- First baseman
- Born: May 9, 1932 Pittsburgh, Pennsylvania, U.S.
- Died: June 22, 2018 (aged 86) Bradenton, Florida, U.S.
- Batted: LeftThrew: Left

MLB debut
- April 19, 1952, for the Pittsburgh Pirates

Last MLB appearance
- September 28, 1952, for the Pittsburgh Pirates

MLB statistics
- Batting average: .220
- Hits: 78
- Runs batted in: 16
- Stats at Baseball Reference

Teams
- Pittsburgh Pirates (1952);

= Tony Bartirome =

American baseball player (1932–2018)

Anthony Joseph Bartirome (May 9, 1932 – June 22, 2018) was an American baseball player, coach and athletic trainer. He played first base for the Pittsburgh Pirates during the 1952 baseball season, after just one minor league season. He never appeared in another major league game following 1952, even though his professional career lasted through 1963. Prior to playing professionally, Bartirome was the star first baseman for a sandlot baseball team in Oakmont, Pennsylvania. He also went on to serve as a coach for the Atlanta Braves from 1986 to 1988. He was the team trainer for the Pittsburgh Pirates from 1967 to 1985.

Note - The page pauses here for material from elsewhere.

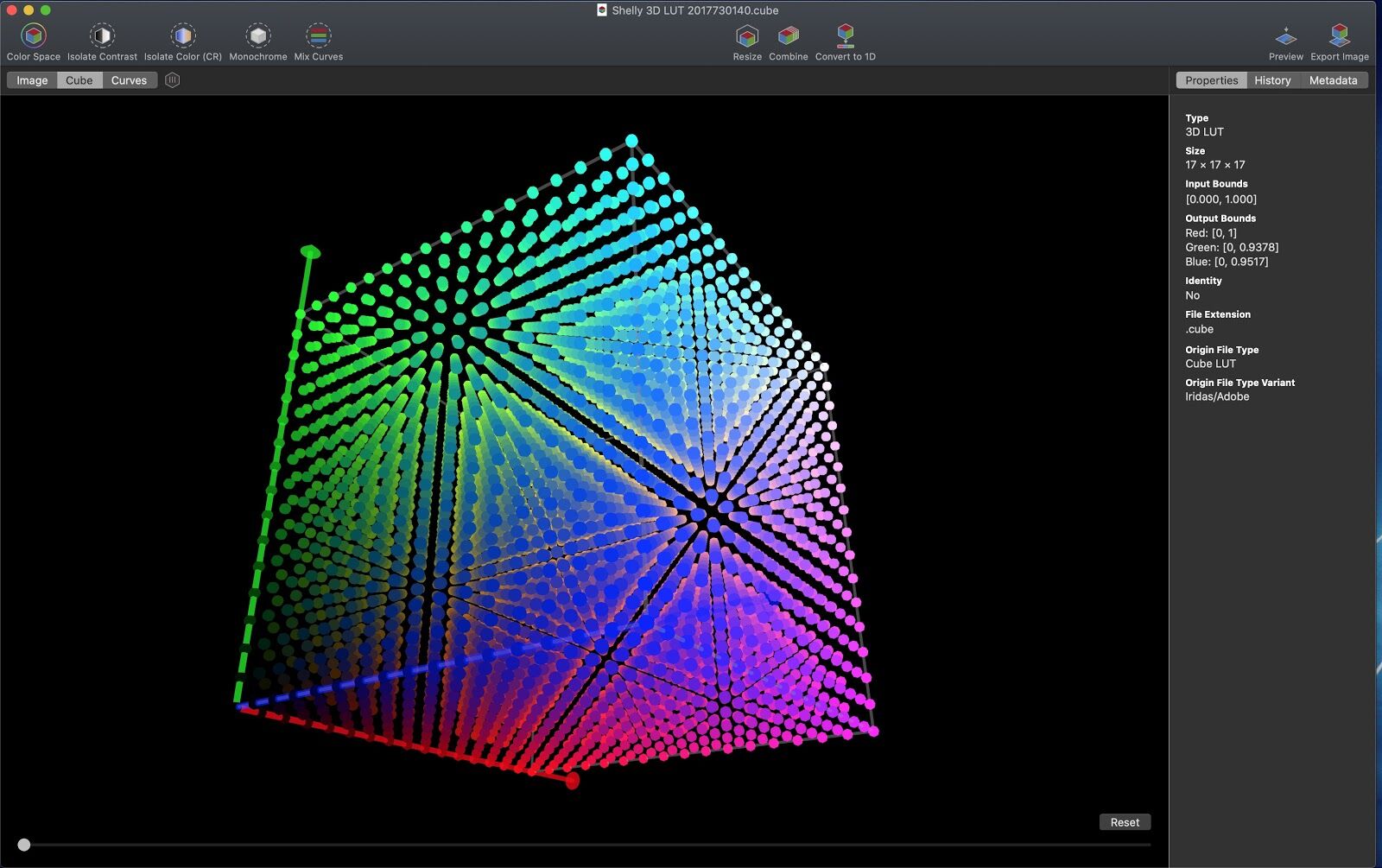Export the LUT as an image

pyautogui.click(x=1339, y=39)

Charlie Metro was his manager with the 1960 Denver Bears and offered this glowing praise: "Tony Bartirome was an absolute delight. I had Bo Osborne as a first baseman, and Tony had been there the year before. Tony was a good-fielding, little first baseman, not a very big guy. He was a left-handed hitter and thrower and was one of the most positive guys I've ever seen. I kept him on the ball club because he was great for the club. I regret one thing—I wanted to play him at shortstop or second base, because he was a left-hander, and I wanted to shake up things. I was hoping one of my infielders would catch a cold sometime so I could put him in there. I'd come in from the coaching box line when we were behind, and Tony would say, 'Don't worry, Skip. A couple of hits, a couple of bases on balls and a choke-up play, and we got 4 runs. We'll get them.' That was his idea of a rally! He became a fine trainer with the Pittsburgh Pirates for many years. If I could pattern a ball club with guys as positive as he was, I think I'd send a wire to the other managers: 'Forget first place.' What a guy to have on a club!"

Bartirome died on June 22, 2018, at the age of 86.